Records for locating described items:
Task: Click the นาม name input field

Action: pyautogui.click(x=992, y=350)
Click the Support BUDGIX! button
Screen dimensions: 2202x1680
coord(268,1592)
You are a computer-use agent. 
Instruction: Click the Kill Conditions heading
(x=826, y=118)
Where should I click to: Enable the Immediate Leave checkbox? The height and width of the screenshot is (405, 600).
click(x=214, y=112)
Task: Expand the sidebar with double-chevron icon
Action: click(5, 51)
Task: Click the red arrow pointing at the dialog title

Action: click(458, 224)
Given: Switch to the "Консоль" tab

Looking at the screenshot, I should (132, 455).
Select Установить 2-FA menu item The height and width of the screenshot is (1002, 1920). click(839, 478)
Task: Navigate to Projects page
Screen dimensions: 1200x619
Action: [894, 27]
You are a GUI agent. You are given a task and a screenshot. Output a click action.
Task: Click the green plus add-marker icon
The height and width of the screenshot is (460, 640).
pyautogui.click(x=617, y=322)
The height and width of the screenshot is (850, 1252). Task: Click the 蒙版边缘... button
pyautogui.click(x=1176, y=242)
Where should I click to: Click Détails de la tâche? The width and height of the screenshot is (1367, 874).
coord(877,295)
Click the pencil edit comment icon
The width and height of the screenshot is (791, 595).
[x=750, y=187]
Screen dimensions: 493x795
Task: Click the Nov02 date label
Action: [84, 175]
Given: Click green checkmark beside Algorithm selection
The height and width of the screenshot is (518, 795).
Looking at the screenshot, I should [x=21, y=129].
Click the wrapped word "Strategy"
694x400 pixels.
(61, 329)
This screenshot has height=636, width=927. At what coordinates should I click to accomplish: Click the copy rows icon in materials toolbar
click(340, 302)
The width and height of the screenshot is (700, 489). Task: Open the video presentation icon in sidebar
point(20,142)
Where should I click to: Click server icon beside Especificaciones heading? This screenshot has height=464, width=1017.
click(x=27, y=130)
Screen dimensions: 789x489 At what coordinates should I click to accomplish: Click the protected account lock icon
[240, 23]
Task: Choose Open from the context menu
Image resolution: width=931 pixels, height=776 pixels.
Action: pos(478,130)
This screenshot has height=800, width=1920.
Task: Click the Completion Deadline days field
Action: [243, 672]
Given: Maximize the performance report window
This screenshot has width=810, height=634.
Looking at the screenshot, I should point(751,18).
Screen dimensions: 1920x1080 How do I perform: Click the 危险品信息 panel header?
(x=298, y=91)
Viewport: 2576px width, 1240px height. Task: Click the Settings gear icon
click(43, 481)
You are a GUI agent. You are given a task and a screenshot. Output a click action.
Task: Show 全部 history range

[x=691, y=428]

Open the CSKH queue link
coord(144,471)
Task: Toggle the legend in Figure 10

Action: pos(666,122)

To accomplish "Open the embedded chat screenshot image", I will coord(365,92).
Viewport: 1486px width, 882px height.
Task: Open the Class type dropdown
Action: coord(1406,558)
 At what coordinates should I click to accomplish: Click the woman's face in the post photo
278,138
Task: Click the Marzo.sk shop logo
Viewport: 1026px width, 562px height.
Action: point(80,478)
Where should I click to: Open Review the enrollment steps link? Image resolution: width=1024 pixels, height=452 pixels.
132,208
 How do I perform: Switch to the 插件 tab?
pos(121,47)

*Exercise objective*. Reproduce every line of the records above exactly, in the order given.

*Finished task*.
Task: Click the นาม name input field

Action: pyautogui.click(x=992, y=350)
Click the Support BUDGIX! button
Screen dimensions: 2202x1680
coord(268,1592)
You are a computer-use agent. 
Instruction: Click the Kill Conditions heading
(x=826, y=118)
Where should I click to: Enable the Immediate Leave checkbox? The height and width of the screenshot is (405, 600).
click(x=214, y=112)
Task: Expand the sidebar with double-chevron icon
Action: click(5, 51)
Task: Click the red arrow pointing at the dialog title

Action: click(458, 224)
Given: Switch to the "Консоль" tab

Looking at the screenshot, I should (132, 455).
Select Установить 2-FA menu item The height and width of the screenshot is (1002, 1920). click(839, 478)
Task: Navigate to Projects page
Screen dimensions: 1200x619
Action: [894, 27]
You are a GUI agent. You are given a task and a screenshot. Output a click action.
Task: Click the green plus add-marker icon
The height and width of the screenshot is (460, 640).
pyautogui.click(x=617, y=322)
The height and width of the screenshot is (850, 1252). Task: Click the 蒙版边缘... button
pyautogui.click(x=1176, y=242)
Where should I click to: Click Détails de la tâche? The width and height of the screenshot is (1367, 874).
coord(877,295)
Click the pencil edit comment icon
The width and height of the screenshot is (791, 595).
[x=750, y=187]
Screen dimensions: 493x795
Task: Click the Nov02 date label
Action: [84, 175]
Given: Click green checkmark beside Algorithm selection
The height and width of the screenshot is (518, 795).
Looking at the screenshot, I should [x=21, y=129].
Click the wrapped word "Strategy"
694x400 pixels.
(61, 329)
This screenshot has height=636, width=927. At what coordinates should I click to accomplish: Click the copy rows icon in materials toolbar
click(340, 302)
The width and height of the screenshot is (700, 489). Task: Open the video presentation icon in sidebar
point(20,142)
Where should I click to: Click server icon beside Especificaciones heading? This screenshot has height=464, width=1017.
click(x=27, y=130)
Screen dimensions: 789x489 At what coordinates should I click to accomplish: Click the protected account lock icon
[240, 23]
Task: Choose Open from the context menu
Image resolution: width=931 pixels, height=776 pixels.
Action: pos(478,130)
This screenshot has height=800, width=1920.
Task: Click the Completion Deadline days field
Action: [243, 672]
Given: Maximize the performance report window
This screenshot has width=810, height=634.
Looking at the screenshot, I should point(751,18).
Screen dimensions: 1920x1080 How do I perform: Click the 危险品信息 panel header?
(x=298, y=91)
Viewport: 2576px width, 1240px height. Task: Click the Settings gear icon
click(43, 481)
You are a GUI agent. You are given a task and a screenshot. Output a click action.
Task: Show 全部 history range

[x=691, y=428]

Open the CSKH queue link
coord(144,471)
Task: Toggle the legend in Figure 10

Action: pos(666,122)

To accomplish "Open the embedded chat screenshot image", I will coord(365,92).
Viewport: 1486px width, 882px height.
Task: Open the Class type dropdown
Action: coord(1406,558)
 At what coordinates should I click to accomplish: Click the woman's face in the post photo
278,138
Task: Click the Marzo.sk shop logo
Viewport: 1026px width, 562px height.
Action: point(80,478)
Where should I click to: Open Review the enrollment steps link? Image resolution: width=1024 pixels, height=452 pixels.
132,208
 How do I perform: Switch to the 插件 tab?
pos(121,47)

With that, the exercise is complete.